Hello all,
Greetings of the day!!
,
While scanning the Rocky-9.6-x86_64-dvd.iso file with Bitdefender, we received an alert related to:
Gen:Application.WinexeSvc.1
(File path reference inside ISO: AppStream → Packages → samba-winexe-…)
We would like to request your assistance in confirming whether this detection is expected or if it indicates any modification or risk within the ISO file.
For verification, please confirm:
Whether the samba-winexe component is officially included in the Rocky Linux 9.6 ISO.
Whether this alert could be a known false positive from antivirus products.
If any additional checks or actions are recommended from your side.
Sounds like a false positive to me and yes a package of that name does exist:
root@rocky9:~# dnf list *winexe*
Available Packages
samba-winexe.x86_64 4.21.3-14.el9_6 appstream
BitDefender obviously needs to fix their product.

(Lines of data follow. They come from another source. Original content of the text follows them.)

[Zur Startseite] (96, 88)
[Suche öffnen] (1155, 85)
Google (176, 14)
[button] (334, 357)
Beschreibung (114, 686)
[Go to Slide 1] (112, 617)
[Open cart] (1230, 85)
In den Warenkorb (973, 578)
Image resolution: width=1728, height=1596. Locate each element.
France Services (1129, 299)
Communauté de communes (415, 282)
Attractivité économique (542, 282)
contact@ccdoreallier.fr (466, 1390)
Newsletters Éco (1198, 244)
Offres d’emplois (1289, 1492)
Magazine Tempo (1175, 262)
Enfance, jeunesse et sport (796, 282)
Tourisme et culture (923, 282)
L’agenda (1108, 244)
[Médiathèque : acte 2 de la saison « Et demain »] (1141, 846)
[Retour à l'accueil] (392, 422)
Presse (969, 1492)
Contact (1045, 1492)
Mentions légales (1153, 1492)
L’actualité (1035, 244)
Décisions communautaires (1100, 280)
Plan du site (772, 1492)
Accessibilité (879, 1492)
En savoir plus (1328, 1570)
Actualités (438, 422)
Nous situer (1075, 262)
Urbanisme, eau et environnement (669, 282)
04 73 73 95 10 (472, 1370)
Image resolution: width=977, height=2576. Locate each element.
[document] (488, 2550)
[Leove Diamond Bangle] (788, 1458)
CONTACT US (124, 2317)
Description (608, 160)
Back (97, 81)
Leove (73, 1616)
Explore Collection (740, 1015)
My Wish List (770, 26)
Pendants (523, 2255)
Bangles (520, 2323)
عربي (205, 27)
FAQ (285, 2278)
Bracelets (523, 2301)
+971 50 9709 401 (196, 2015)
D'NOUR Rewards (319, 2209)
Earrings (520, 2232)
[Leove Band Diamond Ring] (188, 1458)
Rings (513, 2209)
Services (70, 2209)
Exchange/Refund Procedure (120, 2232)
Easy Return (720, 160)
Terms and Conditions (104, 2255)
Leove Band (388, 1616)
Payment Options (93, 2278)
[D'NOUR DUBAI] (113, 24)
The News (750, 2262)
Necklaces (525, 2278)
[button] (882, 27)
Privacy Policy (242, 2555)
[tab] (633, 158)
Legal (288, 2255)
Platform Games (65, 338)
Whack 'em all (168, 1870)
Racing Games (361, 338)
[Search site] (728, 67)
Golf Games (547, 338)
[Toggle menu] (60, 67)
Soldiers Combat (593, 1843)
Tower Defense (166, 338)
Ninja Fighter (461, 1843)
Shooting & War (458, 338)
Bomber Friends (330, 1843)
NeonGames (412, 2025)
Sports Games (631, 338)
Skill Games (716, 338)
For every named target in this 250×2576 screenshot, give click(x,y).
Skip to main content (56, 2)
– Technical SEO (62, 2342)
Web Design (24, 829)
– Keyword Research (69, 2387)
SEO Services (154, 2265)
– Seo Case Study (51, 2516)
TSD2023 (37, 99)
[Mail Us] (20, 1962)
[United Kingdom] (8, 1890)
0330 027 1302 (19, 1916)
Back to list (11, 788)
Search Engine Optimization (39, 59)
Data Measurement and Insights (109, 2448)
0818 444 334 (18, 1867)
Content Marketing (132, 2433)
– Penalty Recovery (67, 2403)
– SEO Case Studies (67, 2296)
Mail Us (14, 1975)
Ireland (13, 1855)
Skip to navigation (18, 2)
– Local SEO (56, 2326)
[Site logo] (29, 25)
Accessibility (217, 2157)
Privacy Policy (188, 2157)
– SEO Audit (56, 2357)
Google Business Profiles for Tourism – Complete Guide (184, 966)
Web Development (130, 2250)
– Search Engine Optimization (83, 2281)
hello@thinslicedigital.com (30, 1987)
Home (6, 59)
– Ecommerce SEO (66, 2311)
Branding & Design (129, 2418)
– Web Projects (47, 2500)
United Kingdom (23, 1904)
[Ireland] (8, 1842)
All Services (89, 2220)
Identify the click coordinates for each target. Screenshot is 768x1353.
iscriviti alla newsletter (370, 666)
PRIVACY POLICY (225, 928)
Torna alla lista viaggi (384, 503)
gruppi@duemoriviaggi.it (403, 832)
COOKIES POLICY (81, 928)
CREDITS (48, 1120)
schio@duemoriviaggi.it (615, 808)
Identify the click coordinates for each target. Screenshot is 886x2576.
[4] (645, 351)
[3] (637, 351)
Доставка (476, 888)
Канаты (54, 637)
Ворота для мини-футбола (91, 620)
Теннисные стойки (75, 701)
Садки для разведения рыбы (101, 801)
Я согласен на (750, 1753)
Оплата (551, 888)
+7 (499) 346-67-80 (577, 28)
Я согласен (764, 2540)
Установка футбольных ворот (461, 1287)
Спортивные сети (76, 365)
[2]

Suggest you report it to them.
1 Like
Do you, by any chance, have the checksum of the ISO you scanned - and do you know which hashing algorithm you used (e.g., SHA-256, MD5)??
Thank you so much @iwalker as per your suggestion we will report to BitDefender same
1 Like
Hi @nebraskacoder
yes hashing algorithm SHA256 and both bytes and checksum matching as well
Rocky-9.6-x86_64-dvd.iso: 12851544064 bytes
SHA256 (Rocky-9.6-x86_64-dvd.iso) = 8ff2a47e2f3bfe442617fceb7ef289b7b1d2d0502089dbbd505d5368b2b3a90f
Thanks. I was ruling out the ISO coming from a different source.
1 Like
Was the ISO scanned form a Windows device, or from linux?
If it’s running on Windows and and just checking inside the ISO “file by file”, it probably will want to (correctly) warn about this file.